Ciente de que eles haviam ocupado Caroline Island, o governo do arquipélago de Kiribati (país no oceano Pacífico ao qual pertence a ilha) resolveu expulsá-los de lá. "Sofremos por ter que ir embora, mas não tinha jeito", lamenta o escocês.
E o retorno ao mundo moderno não foi fácil.
A família acabou se mudando para a ilha de Moorea, com aproximadamente 16 mil pessoas e uma considerável estrutura urbana.
Foi um choque retornar para o mundo. Eu não queria voltar a me inserir na sociedade", conta Ron.
O escocês relata que, ao chegar a Moorea, percebeu que seus filhos não sabiam o que era dinheiro. "Eles também não sabiam o que era mentir. Mas entraram na escola, fizeram amigos e acabaram se adaptando bem à sua nova vida".
O casal, por sua vez, acabou se separando e, no final dos anos 90, Anne, Alexandre e Anaïs foram embora para a França.
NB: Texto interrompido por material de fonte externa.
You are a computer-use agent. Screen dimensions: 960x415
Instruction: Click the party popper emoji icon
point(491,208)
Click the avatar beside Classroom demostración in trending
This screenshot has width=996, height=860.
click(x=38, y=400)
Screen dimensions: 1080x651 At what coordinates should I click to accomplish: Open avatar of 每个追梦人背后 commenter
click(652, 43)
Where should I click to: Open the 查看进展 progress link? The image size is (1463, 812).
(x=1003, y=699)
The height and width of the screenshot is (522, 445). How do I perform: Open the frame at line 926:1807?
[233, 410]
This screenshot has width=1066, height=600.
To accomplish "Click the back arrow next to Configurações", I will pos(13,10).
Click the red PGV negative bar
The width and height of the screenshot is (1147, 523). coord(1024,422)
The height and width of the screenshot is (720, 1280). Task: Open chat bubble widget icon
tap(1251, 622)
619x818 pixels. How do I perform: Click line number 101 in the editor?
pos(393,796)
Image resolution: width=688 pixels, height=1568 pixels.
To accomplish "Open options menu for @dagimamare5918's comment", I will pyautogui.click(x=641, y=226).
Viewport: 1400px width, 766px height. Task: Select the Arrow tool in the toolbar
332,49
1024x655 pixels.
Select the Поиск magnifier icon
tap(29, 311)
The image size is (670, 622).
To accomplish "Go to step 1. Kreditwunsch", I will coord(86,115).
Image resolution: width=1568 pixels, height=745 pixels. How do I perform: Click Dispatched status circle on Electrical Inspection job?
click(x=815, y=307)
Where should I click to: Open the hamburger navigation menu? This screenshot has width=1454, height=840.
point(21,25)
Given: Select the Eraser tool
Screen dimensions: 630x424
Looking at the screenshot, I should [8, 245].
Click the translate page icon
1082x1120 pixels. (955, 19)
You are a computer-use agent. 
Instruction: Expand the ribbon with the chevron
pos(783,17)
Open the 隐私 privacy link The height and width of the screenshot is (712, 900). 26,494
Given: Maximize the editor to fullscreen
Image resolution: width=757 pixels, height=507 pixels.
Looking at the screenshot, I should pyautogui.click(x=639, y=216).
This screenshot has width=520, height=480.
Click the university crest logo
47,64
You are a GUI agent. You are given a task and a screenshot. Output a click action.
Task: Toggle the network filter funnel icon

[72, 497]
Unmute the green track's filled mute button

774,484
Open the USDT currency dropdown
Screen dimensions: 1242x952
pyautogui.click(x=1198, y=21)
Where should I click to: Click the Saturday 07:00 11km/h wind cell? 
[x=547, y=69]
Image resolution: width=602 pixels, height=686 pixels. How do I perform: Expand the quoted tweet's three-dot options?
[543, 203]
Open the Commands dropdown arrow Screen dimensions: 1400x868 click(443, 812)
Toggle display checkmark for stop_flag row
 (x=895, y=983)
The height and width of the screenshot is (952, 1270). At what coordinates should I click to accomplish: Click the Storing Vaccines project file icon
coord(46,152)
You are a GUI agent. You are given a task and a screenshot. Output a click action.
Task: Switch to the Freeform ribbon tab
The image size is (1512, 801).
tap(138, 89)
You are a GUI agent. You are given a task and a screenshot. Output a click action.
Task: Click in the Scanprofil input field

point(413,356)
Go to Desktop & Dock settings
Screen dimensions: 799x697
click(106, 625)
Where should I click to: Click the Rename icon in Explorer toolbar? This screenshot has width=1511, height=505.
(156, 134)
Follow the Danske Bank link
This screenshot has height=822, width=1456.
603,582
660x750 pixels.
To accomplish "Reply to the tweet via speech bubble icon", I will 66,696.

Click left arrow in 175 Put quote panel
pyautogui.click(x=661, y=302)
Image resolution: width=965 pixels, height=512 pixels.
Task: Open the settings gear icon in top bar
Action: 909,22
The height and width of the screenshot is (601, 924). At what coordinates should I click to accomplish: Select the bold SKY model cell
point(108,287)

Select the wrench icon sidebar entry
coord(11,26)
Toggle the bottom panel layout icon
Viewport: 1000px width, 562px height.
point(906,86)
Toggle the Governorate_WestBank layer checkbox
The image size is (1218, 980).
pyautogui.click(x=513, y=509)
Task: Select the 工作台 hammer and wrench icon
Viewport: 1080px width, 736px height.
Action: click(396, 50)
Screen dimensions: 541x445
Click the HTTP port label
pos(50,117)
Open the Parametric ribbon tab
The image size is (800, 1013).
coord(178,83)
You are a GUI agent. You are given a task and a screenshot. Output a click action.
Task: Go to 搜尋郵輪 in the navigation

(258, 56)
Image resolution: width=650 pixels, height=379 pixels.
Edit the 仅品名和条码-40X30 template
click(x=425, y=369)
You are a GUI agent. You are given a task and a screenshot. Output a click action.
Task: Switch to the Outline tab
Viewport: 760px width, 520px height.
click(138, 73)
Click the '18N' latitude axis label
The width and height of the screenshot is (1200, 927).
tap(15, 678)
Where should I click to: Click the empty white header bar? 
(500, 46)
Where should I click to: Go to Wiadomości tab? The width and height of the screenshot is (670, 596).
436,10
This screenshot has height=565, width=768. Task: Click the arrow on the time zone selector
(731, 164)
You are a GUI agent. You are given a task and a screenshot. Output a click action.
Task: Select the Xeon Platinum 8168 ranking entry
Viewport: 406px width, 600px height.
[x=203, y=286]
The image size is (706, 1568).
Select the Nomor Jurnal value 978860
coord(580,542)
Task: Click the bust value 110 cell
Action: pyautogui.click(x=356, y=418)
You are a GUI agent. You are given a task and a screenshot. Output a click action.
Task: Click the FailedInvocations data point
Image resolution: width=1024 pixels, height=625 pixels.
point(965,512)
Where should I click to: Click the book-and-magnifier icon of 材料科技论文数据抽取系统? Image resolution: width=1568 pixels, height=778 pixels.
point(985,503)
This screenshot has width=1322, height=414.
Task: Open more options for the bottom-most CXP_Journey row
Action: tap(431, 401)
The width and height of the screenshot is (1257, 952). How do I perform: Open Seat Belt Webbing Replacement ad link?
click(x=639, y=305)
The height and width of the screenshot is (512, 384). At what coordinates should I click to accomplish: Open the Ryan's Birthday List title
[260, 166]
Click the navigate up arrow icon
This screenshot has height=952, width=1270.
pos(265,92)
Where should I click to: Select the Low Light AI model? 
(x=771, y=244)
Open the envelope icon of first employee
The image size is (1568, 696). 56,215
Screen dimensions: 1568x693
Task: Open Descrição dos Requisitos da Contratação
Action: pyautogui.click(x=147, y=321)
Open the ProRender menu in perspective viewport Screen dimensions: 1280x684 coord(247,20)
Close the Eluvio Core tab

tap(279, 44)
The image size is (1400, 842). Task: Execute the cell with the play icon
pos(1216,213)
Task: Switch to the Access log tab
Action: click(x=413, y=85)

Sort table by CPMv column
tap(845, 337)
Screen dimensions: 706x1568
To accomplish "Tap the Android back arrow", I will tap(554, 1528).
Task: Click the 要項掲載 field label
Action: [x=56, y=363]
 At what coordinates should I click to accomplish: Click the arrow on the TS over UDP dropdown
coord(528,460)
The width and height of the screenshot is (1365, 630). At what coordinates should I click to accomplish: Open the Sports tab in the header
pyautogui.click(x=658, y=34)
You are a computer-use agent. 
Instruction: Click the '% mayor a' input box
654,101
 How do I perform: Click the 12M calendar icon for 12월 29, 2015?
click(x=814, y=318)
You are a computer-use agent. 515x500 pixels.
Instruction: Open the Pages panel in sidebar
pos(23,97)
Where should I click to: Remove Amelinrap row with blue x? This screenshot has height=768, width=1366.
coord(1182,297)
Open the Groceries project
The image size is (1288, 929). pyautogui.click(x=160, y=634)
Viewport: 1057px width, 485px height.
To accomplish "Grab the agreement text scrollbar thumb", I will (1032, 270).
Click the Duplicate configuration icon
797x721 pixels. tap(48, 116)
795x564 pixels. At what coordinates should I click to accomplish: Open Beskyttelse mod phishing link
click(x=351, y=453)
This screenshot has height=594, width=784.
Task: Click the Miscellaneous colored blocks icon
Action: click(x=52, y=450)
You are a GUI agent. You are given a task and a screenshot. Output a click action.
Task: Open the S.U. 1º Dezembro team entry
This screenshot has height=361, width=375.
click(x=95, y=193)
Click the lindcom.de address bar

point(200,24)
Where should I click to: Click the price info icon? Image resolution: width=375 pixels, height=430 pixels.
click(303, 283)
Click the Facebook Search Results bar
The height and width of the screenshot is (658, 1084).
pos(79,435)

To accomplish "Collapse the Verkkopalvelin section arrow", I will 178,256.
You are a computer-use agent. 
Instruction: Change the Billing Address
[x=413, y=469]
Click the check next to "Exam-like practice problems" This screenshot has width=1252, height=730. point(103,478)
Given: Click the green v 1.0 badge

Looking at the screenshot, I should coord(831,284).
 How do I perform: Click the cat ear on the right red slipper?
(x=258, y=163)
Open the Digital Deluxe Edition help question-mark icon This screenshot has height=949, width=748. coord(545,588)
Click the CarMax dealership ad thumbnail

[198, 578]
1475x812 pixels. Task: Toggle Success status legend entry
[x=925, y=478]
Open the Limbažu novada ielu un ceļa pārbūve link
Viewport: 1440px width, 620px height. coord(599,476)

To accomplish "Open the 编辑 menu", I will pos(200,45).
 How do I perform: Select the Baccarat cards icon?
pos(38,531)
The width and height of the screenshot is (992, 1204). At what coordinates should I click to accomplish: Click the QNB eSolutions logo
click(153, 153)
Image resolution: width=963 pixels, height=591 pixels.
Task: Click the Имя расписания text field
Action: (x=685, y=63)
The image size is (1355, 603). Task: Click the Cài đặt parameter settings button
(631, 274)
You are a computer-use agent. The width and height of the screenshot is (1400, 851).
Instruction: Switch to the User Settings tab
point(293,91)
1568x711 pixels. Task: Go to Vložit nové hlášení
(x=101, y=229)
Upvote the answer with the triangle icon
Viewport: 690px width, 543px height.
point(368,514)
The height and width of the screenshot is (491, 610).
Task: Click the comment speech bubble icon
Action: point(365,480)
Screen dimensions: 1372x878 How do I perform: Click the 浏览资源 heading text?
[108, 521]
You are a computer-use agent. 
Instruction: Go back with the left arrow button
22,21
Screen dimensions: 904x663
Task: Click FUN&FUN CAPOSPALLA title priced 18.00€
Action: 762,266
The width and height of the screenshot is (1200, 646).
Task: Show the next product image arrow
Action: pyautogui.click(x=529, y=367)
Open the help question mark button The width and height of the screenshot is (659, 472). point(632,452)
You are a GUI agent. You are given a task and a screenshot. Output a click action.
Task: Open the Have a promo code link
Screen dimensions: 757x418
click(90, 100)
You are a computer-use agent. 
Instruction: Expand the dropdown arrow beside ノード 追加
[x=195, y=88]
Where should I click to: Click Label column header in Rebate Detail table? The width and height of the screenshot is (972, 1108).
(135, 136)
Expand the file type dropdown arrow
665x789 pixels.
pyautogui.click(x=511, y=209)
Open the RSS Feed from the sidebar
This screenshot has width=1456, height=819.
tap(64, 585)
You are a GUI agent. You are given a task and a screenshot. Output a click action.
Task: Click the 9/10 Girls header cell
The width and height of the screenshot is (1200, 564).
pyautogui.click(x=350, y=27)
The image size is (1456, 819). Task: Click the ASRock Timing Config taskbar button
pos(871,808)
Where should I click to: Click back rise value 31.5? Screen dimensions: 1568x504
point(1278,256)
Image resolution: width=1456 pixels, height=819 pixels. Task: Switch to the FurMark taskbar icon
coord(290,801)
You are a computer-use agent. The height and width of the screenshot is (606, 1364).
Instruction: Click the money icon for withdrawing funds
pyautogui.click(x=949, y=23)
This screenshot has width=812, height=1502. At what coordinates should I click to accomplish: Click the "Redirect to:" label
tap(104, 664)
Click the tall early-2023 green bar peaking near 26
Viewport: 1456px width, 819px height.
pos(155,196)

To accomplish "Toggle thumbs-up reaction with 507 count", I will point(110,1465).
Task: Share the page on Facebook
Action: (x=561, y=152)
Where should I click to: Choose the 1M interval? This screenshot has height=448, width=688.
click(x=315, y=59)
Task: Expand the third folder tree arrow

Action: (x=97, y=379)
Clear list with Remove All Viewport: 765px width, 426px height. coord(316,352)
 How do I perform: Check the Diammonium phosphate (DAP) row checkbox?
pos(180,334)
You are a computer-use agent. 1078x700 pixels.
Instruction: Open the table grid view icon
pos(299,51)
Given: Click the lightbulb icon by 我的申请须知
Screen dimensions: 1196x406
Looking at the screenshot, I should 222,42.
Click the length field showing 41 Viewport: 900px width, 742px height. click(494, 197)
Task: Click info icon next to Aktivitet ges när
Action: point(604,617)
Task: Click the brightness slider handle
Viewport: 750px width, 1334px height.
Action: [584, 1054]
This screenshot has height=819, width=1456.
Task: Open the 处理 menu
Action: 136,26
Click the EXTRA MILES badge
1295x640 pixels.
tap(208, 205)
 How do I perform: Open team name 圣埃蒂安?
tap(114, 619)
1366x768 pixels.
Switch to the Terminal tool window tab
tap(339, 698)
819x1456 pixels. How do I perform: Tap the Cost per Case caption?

Ron ficou em Moorea, morando em uma casa erguida em uma colina, com vista para o mar absurdamente azul da região. Músico, ele ganhou a vida tocando em bares e restaurantes da ilha — e, também, vendendo o livro que escreveu sobre sua experiência em Caroline Island (obra que, em português, se chama "Juntos na Solidão").
Um novo amor
Em 2015, Ron deixou Moorea após se apaixonar por uma neozelandesa chamada Fiona.
Ele foi para a Nova Zelândia para morar com ela, mas teve seu pedido de residência no país negado, porque, no histórico de Ron, consta que ele foi deportado de Kiribati ao ser expulso da ilha deserta.
A solução encontrada pelo casal foi se mudar para a França, onde Ron poderia ficar perto dos filhos. E, no país europeu, eles conseguiram adotar uma vida que permite que o escocês (que hoje está com 82 anos) fique relativamente longe do mundo moderno.
Neste momento, eles moram em um confortável barco parado em um canal da região da Bretanha, cercados por belas paisagens rurais. "E é uma casa móvel. Podemos viajar com ela através da França", conta.
Ao final da entrevista feita via Skype, o telefone de Ron apitou. "É um aviso dizendo que já posso ir ao hospital tomar a vacina contra a covid", disse ele.
Não estar mais vivendo totalmente isolado do mundo tem suas consequências.